As I mentioned before, another reason why I wanted to determine macro-categories was so that I could analyse them over the four years. I've chosen two topics based on the events from 2018 to 2022.
Colombia, as of today, has had over six million cases of COVID-19, and more than 140 thousand resulting in death. The following chart shows how the presentation of bills changed over the four legislatures.
We can see a delay in the presentation of bills at the beginning of the state of Health Emergency, which can be explained by the month it took the Congress to implement its virtual sessions in response to the COVID-19 pandemic.
Another interesting thing is the significant increase in the bills under the '2020 Decrees' topic, first in May and even more so in July, even though the Congress was only in session for eleven days that month. It turns out that most of the bills presented in those months were modifications to the decrees that the president implemented under the states of Economic, Social and Ecological Emergency (17 March to 17 April and 6 May to 6 June).

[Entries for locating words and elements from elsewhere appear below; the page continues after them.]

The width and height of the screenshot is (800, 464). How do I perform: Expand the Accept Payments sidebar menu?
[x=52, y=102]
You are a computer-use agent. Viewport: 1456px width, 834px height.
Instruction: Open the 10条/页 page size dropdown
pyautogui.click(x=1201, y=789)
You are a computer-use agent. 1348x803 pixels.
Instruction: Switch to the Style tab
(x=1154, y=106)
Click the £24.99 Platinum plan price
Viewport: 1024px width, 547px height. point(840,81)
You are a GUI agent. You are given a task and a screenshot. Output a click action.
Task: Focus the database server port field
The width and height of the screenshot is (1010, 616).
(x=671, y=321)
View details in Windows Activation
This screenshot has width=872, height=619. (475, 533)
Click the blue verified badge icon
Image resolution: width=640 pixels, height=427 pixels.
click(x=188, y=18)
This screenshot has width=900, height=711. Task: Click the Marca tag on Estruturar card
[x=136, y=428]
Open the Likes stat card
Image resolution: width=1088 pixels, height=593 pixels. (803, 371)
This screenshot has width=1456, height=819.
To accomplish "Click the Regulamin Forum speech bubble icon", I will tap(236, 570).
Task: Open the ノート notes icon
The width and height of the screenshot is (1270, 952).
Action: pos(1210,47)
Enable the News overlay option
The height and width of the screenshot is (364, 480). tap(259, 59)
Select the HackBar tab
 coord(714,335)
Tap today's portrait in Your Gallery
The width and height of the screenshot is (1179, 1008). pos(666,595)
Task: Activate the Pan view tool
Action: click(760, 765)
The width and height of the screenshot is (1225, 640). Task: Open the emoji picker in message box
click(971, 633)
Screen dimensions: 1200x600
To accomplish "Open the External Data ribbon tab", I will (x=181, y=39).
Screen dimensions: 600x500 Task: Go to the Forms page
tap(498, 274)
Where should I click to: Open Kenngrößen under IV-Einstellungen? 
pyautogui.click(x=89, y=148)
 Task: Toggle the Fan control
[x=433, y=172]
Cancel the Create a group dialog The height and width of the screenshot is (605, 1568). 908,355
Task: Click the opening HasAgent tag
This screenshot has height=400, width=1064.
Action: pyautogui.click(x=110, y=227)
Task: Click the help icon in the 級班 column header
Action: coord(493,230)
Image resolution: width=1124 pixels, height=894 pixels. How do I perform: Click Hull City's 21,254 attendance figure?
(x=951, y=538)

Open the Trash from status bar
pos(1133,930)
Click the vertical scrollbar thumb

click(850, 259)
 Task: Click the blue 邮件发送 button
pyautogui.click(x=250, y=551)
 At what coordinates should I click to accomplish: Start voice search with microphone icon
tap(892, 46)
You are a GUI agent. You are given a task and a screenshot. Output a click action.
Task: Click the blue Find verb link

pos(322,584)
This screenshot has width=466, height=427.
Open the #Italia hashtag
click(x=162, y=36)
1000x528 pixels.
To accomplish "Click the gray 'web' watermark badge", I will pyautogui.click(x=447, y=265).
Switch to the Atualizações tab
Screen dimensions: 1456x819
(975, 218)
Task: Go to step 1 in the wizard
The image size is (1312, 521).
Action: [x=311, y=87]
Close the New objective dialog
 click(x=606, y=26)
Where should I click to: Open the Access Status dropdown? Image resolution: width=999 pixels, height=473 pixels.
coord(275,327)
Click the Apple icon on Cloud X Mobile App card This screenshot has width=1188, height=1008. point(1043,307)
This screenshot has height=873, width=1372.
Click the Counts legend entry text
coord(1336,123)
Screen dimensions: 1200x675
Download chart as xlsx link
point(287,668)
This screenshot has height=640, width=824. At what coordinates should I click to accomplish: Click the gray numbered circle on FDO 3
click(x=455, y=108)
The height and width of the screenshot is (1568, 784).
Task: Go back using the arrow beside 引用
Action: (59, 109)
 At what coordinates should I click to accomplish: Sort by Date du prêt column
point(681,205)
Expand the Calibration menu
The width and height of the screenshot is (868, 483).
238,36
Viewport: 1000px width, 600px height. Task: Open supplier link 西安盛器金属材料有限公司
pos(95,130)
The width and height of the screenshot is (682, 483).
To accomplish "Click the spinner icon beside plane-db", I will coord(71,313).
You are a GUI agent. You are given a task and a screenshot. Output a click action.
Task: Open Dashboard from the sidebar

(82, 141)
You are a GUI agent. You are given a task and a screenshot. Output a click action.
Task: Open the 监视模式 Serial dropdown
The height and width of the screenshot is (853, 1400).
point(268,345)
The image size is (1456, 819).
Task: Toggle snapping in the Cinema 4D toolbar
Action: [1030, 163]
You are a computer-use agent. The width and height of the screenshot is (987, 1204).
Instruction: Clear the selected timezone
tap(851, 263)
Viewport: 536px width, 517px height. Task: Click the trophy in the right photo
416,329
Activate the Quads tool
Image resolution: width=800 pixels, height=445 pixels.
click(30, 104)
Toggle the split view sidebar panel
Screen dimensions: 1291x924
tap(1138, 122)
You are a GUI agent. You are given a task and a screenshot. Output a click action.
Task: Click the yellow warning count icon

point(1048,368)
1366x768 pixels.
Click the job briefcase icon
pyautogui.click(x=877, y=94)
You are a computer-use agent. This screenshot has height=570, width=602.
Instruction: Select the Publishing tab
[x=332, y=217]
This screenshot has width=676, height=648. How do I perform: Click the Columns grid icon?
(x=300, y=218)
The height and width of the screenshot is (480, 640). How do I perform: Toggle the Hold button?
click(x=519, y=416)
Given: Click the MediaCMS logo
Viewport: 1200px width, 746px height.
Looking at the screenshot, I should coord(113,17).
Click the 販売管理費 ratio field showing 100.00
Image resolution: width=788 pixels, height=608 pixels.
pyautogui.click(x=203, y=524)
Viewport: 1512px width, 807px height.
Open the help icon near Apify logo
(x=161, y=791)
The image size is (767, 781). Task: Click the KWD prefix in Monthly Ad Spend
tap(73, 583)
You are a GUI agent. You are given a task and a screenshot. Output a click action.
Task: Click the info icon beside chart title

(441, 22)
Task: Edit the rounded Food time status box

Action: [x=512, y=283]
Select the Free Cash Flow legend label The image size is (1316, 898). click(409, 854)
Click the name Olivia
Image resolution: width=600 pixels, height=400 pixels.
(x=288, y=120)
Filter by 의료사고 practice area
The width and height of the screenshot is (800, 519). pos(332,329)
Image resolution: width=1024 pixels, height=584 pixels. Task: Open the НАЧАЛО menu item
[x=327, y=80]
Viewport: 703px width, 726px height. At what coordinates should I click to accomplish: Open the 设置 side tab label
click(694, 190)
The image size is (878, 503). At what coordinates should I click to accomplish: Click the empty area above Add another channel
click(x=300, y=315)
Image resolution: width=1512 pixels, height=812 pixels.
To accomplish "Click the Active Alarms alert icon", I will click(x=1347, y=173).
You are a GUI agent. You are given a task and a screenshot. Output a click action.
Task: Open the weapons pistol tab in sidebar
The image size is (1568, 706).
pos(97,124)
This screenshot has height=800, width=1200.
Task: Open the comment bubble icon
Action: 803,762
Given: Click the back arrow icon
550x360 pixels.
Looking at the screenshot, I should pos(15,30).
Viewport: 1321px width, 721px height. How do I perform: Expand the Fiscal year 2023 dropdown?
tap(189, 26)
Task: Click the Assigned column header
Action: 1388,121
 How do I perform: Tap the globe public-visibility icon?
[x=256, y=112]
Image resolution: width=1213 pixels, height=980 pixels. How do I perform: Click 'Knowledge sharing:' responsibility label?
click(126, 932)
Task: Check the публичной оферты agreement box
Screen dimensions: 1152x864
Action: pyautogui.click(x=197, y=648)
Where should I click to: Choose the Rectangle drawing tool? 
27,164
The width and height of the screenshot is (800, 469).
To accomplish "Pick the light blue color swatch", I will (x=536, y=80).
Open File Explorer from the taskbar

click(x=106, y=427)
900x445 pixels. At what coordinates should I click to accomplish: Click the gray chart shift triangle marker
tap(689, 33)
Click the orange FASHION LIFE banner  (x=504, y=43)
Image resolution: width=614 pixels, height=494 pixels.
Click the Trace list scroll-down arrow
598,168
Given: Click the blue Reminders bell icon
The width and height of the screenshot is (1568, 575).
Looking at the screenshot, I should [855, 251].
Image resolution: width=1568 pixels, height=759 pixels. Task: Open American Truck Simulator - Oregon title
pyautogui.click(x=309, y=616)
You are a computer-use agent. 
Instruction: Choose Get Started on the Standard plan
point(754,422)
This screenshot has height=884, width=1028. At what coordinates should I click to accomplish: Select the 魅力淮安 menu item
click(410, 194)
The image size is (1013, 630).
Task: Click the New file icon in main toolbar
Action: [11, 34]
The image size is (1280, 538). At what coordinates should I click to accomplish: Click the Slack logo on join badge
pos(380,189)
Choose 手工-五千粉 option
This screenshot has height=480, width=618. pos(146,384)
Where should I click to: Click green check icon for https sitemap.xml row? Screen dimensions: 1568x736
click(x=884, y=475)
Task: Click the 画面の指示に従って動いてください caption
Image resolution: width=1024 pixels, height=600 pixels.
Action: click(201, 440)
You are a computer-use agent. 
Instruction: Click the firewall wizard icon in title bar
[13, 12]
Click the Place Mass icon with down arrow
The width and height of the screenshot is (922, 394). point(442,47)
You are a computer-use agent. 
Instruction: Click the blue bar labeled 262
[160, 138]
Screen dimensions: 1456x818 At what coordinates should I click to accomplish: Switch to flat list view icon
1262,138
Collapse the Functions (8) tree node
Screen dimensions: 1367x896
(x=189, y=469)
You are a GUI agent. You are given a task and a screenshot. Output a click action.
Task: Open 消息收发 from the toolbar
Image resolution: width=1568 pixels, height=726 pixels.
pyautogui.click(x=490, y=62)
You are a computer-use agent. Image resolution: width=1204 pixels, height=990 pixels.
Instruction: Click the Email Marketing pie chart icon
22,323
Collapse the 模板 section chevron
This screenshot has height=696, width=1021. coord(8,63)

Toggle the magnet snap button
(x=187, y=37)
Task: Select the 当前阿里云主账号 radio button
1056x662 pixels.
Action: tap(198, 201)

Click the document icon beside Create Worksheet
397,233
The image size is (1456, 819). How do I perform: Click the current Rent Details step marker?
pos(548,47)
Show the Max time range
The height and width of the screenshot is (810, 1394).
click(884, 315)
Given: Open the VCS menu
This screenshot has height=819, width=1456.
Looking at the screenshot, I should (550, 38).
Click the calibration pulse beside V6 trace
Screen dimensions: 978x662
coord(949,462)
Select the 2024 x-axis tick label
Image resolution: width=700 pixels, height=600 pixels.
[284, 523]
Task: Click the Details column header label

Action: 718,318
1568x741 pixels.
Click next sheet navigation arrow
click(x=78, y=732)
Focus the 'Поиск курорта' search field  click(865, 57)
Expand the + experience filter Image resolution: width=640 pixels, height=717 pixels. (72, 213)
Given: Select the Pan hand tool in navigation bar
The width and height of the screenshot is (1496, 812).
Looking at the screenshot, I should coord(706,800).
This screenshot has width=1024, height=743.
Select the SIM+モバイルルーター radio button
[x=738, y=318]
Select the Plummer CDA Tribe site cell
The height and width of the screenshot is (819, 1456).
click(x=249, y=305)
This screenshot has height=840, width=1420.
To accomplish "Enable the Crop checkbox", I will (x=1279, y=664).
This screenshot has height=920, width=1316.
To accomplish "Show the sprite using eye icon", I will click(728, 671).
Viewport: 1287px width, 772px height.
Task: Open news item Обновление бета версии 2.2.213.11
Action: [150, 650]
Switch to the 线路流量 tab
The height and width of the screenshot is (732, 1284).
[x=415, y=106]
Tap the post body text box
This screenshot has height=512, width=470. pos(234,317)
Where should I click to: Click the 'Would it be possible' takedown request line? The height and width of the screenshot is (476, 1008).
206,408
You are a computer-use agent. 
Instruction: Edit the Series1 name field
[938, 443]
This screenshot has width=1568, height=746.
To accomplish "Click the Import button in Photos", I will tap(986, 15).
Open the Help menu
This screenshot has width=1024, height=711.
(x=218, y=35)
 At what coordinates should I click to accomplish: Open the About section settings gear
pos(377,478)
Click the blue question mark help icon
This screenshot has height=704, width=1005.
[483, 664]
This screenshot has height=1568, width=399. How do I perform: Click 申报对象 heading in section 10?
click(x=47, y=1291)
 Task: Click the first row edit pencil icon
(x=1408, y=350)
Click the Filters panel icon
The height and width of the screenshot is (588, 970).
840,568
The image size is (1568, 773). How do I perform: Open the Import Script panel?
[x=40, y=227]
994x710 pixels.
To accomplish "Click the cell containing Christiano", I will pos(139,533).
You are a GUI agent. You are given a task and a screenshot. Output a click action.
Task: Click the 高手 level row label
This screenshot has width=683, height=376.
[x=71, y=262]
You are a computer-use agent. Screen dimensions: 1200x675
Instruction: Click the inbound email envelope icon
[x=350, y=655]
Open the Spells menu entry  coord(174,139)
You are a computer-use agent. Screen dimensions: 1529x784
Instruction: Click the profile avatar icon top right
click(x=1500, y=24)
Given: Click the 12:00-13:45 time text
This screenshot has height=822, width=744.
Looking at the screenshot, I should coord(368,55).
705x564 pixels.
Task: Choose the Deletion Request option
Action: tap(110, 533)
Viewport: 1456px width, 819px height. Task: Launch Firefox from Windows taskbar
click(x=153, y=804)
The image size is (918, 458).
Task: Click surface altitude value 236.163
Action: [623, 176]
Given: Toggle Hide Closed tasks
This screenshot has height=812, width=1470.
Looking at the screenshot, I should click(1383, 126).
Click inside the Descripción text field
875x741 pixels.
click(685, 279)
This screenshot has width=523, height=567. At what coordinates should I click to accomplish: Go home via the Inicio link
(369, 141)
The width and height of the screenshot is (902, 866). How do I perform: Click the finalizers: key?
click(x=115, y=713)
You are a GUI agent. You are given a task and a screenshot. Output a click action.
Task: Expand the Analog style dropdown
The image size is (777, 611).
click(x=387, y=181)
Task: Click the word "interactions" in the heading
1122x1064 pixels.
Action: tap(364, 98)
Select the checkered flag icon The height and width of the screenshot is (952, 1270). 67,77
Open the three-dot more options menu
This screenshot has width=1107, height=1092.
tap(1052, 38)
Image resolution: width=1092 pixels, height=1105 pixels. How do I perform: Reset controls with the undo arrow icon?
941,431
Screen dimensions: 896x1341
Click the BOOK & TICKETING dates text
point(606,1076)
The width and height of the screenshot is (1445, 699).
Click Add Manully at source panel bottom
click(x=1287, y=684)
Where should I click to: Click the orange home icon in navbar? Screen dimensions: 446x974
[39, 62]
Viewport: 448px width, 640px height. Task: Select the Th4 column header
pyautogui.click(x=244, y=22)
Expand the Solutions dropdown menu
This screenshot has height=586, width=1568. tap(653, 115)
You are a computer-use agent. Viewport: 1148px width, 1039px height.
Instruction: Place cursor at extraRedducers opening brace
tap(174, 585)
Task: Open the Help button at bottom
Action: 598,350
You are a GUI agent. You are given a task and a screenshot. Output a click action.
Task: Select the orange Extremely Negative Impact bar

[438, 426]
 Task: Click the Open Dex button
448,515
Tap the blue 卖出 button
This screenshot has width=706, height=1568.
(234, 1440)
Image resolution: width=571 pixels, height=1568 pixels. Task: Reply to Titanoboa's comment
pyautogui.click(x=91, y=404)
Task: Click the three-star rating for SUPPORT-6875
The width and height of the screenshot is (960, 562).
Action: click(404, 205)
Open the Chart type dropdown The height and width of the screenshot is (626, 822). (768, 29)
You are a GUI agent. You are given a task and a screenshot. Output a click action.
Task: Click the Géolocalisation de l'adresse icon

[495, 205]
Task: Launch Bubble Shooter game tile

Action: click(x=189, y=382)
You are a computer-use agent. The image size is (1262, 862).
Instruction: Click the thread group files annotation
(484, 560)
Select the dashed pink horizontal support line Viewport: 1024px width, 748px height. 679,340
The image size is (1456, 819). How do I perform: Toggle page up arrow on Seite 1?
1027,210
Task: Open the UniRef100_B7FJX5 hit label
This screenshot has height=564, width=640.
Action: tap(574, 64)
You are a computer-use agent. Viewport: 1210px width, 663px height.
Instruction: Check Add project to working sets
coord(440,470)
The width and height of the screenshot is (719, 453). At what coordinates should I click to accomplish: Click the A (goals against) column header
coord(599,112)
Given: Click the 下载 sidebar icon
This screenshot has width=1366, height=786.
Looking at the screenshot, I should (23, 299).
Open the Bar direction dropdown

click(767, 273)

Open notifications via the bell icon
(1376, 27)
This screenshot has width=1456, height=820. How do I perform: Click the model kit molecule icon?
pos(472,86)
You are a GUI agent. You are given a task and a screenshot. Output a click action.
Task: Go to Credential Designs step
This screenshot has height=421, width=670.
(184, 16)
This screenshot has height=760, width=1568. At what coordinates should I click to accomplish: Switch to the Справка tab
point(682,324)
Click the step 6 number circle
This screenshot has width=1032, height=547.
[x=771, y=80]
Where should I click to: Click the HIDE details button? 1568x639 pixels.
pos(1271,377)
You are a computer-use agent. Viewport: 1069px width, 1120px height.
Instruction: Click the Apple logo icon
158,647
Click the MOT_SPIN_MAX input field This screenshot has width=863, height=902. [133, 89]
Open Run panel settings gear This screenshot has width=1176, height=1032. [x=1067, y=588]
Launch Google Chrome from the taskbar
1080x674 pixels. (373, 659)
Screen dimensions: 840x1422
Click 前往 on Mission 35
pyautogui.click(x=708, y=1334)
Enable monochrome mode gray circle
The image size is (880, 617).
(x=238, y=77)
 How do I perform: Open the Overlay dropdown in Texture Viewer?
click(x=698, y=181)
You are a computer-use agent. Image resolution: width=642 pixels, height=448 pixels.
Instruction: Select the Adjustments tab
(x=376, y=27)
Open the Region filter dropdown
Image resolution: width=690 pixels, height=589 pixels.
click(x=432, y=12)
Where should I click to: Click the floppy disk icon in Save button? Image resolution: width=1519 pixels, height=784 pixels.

The four years that President Iván Duque was in office were some of the years with the most protests and the harshest police violence and repression. For this reason, I decided to look at the topic 'Military Forces' and three key moments in the previous presidential period: The 2019-2020 protests, the murder of Javier Ordóñez and the 2021 social outbreak.
When I first looked at this chart, I felt safe, somehow. Let me explain. The 2019-2020 protests resulted in three deaths and over 250 wounded. Javier Ordóñez died after police officers pinned him down, kneeled, and used their tasers repeatedly. The riots that happened because of this in the following couple of days resulted in 13 deaths and more than 400 wounded. The 2021 outbreak had a human cost of 80 deaths and over 1200 wounded.
So, why did I felt safe? At first, I thought those spikes meant Congress was working on regulating the use of force in protests. Now I know that even though Congress has attempted to regulate the police, many more efforts have been dedicated to presenting bills that exalt the forces. That's what those spikes mean.